Items for locating described things:
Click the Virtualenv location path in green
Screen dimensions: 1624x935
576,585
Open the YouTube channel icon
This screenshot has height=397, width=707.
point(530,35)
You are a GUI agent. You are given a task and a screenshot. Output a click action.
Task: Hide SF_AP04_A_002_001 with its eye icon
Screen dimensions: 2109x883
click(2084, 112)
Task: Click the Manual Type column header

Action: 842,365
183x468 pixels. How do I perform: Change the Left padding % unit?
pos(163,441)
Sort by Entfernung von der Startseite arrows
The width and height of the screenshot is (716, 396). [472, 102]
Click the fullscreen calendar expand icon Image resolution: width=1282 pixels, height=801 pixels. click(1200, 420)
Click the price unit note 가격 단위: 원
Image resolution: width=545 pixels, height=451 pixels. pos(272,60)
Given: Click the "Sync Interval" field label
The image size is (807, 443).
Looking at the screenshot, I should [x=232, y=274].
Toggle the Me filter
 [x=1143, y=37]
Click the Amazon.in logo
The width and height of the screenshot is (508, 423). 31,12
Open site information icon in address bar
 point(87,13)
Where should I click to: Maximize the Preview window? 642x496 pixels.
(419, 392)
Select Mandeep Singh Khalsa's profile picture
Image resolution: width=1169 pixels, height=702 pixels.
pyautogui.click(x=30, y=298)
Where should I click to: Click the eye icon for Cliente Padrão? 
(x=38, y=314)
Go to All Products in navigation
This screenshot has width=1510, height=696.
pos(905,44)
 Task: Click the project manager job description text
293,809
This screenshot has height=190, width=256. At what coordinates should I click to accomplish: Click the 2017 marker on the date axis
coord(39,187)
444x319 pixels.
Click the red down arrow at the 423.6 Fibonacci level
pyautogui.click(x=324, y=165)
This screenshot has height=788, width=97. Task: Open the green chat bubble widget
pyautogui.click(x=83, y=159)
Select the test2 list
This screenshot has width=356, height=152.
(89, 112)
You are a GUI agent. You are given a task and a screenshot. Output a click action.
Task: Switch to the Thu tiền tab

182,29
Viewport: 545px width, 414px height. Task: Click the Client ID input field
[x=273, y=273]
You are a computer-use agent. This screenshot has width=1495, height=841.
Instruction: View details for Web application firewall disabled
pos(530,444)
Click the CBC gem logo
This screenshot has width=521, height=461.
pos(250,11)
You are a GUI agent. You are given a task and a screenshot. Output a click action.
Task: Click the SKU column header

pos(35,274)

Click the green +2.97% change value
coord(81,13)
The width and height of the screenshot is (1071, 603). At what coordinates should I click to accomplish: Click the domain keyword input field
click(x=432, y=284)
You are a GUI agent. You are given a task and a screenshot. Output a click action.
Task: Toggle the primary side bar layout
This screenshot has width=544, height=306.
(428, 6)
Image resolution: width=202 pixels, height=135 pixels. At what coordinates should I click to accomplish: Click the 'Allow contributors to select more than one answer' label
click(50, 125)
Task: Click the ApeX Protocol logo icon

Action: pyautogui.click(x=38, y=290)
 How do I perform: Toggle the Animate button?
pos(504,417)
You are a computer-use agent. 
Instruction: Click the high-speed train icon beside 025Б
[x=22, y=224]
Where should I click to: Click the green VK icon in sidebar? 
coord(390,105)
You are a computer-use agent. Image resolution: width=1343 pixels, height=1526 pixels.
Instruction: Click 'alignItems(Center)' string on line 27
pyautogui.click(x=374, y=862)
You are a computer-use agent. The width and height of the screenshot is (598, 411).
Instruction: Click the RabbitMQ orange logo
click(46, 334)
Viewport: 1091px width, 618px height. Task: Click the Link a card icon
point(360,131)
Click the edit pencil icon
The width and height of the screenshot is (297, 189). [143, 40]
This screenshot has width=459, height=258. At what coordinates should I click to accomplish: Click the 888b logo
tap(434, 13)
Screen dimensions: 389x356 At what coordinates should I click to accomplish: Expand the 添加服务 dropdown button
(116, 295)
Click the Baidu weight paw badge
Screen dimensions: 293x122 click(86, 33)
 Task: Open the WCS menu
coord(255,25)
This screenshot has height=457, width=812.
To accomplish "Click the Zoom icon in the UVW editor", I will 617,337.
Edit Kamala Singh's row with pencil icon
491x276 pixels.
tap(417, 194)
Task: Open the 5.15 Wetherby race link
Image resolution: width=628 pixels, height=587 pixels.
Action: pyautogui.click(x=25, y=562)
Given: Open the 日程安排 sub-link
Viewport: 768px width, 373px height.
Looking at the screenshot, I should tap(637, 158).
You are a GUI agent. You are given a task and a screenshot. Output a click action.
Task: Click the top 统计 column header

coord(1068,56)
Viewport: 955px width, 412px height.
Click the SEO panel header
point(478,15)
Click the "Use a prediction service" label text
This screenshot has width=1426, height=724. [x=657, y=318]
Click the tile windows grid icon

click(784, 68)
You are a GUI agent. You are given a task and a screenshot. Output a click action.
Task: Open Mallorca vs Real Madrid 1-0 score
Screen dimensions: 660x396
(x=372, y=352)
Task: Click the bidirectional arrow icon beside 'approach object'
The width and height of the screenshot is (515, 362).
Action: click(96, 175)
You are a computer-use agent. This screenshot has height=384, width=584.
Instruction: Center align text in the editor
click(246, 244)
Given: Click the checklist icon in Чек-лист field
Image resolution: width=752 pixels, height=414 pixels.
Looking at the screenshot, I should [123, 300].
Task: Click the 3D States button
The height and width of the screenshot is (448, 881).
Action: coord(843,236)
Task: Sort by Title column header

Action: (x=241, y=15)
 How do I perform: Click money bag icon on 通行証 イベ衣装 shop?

▸ **YOUR OBJECTIVE**:
Please convert every line of the items above into a JSON list of strings, one string per line, leaving out blank lines.

▸ **RESPONSE**:
[
  "Click the Virtualenv location path in green",
  "Screen dimensions: 1624x935",
  "576,585",
  "Open the YouTube channel icon",
  "This screenshot has height=397, width=707.",
  "point(530,35)",
  "You are a GUI agent. You are given a task and a screenshot. Output a click action.",
  "Task: Hide SF_AP04_A_002_001 with its eye icon",
  "Screen dimensions: 2109x883",
  "click(2084, 112)",
  "Task: Click the Manual Type column header",
  "Action: 842,365",
  "183x468 pixels. How do I perform: Change the Left padding % unit?",
  "pos(163,441)",
  "Sort by Entfernung von der Startseite arrows",
  "The width and height of the screenshot is (716, 396). [472, 102]",
  "Click the fullscreen calendar expand icon Image resolution: width=1282 pixels, height=801 pixels. click(1200, 420)",
  "Click the price unit note 가격 단위: 원",
  "Image resolution: width=545 pixels, height=451 pixels. pos(272,60)",
  "Given: Click the \"Sync Interval\" field label",
  "The image size is (807, 443).",
  "Looking at the screenshot, I should [x=232, y=274].",
  "Toggle the Me filter",
  " [x=1143, y=37]",
  "Click the Amazon.in logo",
  "The width and height of the screenshot is (508, 423). 31,12",
  "Open site information icon in address bar",
  " point(87,13)",
  "Where should I click to: Maximize the Preview window? 642x496 pixels.",
  "(419, 392)",
  "Select Mandeep Singh Khalsa's profile picture",
  "Image resolution: width=1169 pixels, height=702 pixels.",
  "pyautogui.click(x=30, y=298)",
  "Where should I click to: Click the eye icon for Cliente Padrão? ",
  "(x=38, y=314)",
  "Go to All Products in navigation",
  "This screenshot has width=1510, height=696.",
  "pos(905,44)",
  " Task: Click the project manager job description text",
  "293,809",
  "This screenshot has height=190, width=256. At what coordinates should I click to accomplish: Click the 2017 marker on the date axis",
  "coord(39,187)",
  "444x319 pixels.",
  "Click the red down arrow at the 423.6 Fibonacci level",
  "pyautogui.click(x=324, y=165)",
  "This screenshot has height=788, width=97. Task: Open the green chat bubble widget",
  "pyautogui.click(x=83, y=159)",
  "Select the test2 list",
  "This screenshot has width=356, height=152.",
  "(89, 112)",
  "You are a GUI agent. You are given a task and a screenshot. Output a click action.",
  "Task: Switch to the Thu tiền tab",
  "182,29",
  "Viewport: 545px width, 414px height. Task: Click the Client ID input field",
  "[x=273, y=273]",
  "You are a computer-use agent. This screenshot has width=1495, height=841.",
  "Instruction: View details for Web application firewall disabled",
  "pos(530,444)",
  "Click the CBC gem logo",
  "This screenshot has width=521, height=461.",
  "pos(250,11)",
  "You are a GUI agent. You are given a task and a screenshot. Output a click action.",
  "Task: Click the SKU column header",
  "pos(35,274)",
  "Click the green +2.97% change value",
  "coord(81,13)",
  "The width and height of the screenshot is (1071, 603). At what coordinates should I click to accomplish: Click the domain keyword input field",
  "click(x=432, y=284)",
  "You are a GUI agent. You are given a task and a screenshot. Output a click action.",
  "Task: Toggle the primary side bar layout",
  "This screenshot has width=544, height=306.",
  "(428, 6)",
  "Image resolution: width=202 pixels, height=135 pixels. At what coordinates should I click to accomplish: Click the 'Allow contributors to select more than one answer' label",
  "click(50, 125)",
  "Task: Click the ApeX Protocol logo icon",
  "Action: pyautogui.click(x=38, y=290)",
  " How do I perform: Toggle the Animate button?",
  "pos(504,417)",
  "You are a computer-use agent. ",
  "Instruction: Click the high-speed train icon beside 025Б",
  "[x=22, y=224]",
  "Where should I click to: Click the green VK icon in sidebar? ",
  "coord(390,105)",
  "You are a computer-use agent. Image resolution: width=1343 pixels, height=1526 pixels.",
  "Instruction: Click 'alignItems(Center)' string on line 27",
  "pyautogui.click(x=374, y=862)",
  "You are a computer-use agent. The width and height of the screenshot is (598, 411).",
  "Instruction: Click the RabbitMQ orange logo",
  "click(46, 334)",
  "Viewport: 1091px width, 618px height. Task: Click the Link a card icon",
  "point(360,131)",
  "Click the edit pencil icon",
  "The width and height of the screenshot is (297, 189). [143, 40]",
  "This screenshot has width=459, height=258. At what coordinates should I click to accomplish: Click the 888b logo",
  "tap(434, 13)",
  "Screen dimensions: 389x356 At what coordinates should I click to accomplish: Expand the 添加服务 dropdown button",
  "(116, 295)",
  "Click the Baidu weight paw badge",
  "Screen dimensions: 293x122 click(86, 33)",
  " Task: Open the WCS menu",
  "coord(255,25)",
  "This screenshot has height=457, width=812.",
  "To accomplish \"Click the Zoom icon in the UVW editor\", I will 617,337.",
  "Edit Kamala Singh's row with pencil icon",
  "491x276 pixels.",
  "tap(417, 194)",
  "Task: Open the 5.15 Wetherby race link",
  "Image resolution: width=628 pixels, height=587 pixels.",
  "Action: pyautogui.click(x=25, y=562)",
  "Given: Open the 日程安排 sub-link",
  "Viewport: 768px width, 373px height.",
  "Looking at the screenshot, I should tap(637, 158).",
  "You are a GUI agent. You are given a task and a screenshot. Output a click action.",
  "Task: Click the top 统计 column header",
  "coord(1068,56)",
  "Viewport: 955px width, 412px height.",
  "Click the SEO panel header",
  "point(478,15)",
  "Click the \"Use a prediction service\" label text",
  "This screenshot has width=1426, height=724. [x=657, y=318]",
  "Click the tile windows grid icon",
  "click(784, 68)",
  "You are a GUI agent. You are given a task and a screenshot. Output a click action.",
  "Task: Open Mallorca vs Real Madrid 1-0 score",
  "Screen dimensions: 660x396",
  "(x=372, y=352)",
  "Task: Click the bidirectional arrow icon beside 'approach object'",
  "The width and height of the screenshot is (515, 362).",
  "Action: click(96, 175)",
  "You are a computer-use agent. This screenshot has height=384, width=584.",
  "Instruction: Center align text in the editor",
  "click(246, 244)",
  "Given: Click the checklist icon in Чек-лист field",
  "Image resolution: width=752 pixels, height=414 pixels.",
  "Looking at the screenshot, I should [123, 300].",
  "Task: Click the 3D States button",
  "The height and width of the screenshot is (448, 881).",
  "Action: coord(843,236)",
  "Task: Sort by Title column header",
  "Action: (x=241, y=15)",
  " How do I perform: Click money bag icon on 通行証 イベ衣装 shop?"
]